Records shown Start Marker

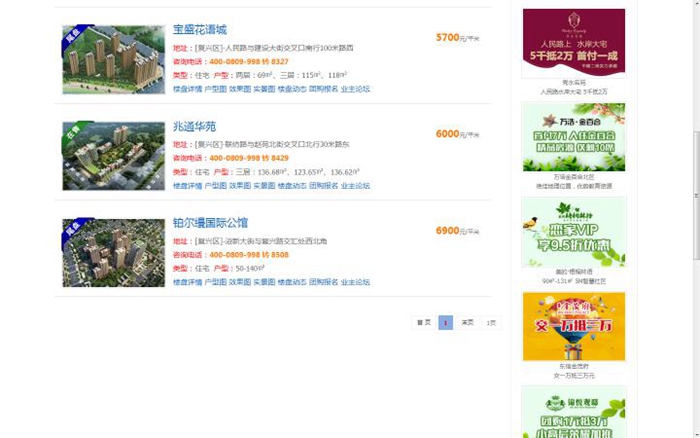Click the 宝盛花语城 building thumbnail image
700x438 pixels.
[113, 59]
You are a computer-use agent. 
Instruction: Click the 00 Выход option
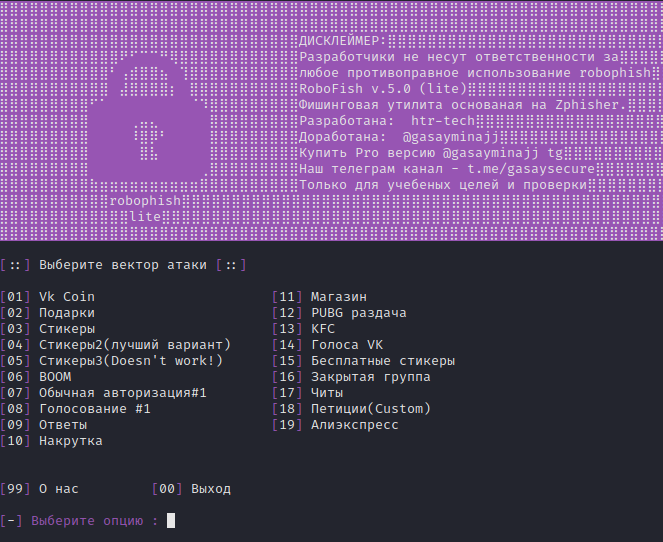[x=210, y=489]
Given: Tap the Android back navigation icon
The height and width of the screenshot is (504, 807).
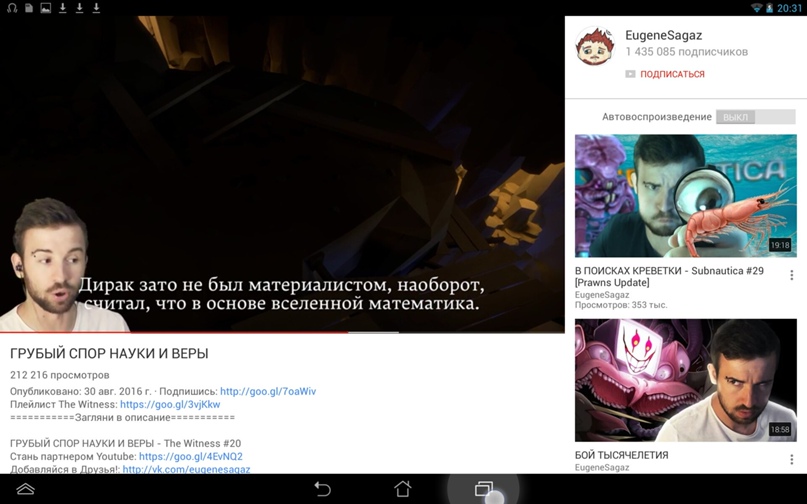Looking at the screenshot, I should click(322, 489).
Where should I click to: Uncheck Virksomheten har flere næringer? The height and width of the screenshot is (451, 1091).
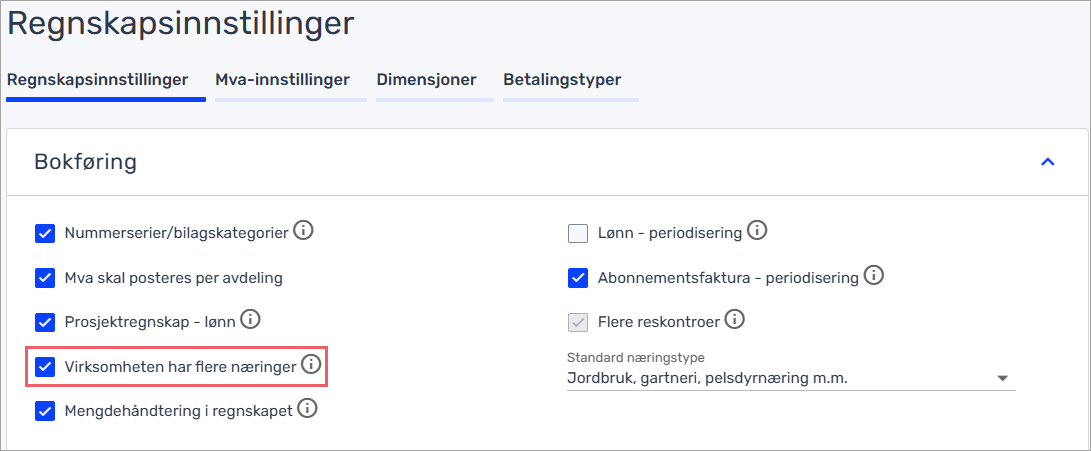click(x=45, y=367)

Records shown End Marker

Goal of the exercise:
Go to the line that contains "Where should I" and copy exactly from there through the last line of the records above, both included. Omit pictures.

Output below:
Where should I click to: Uncheck Virksomheten har flere næringer? The height and width of the screenshot is (451, 1091).
click(x=45, y=367)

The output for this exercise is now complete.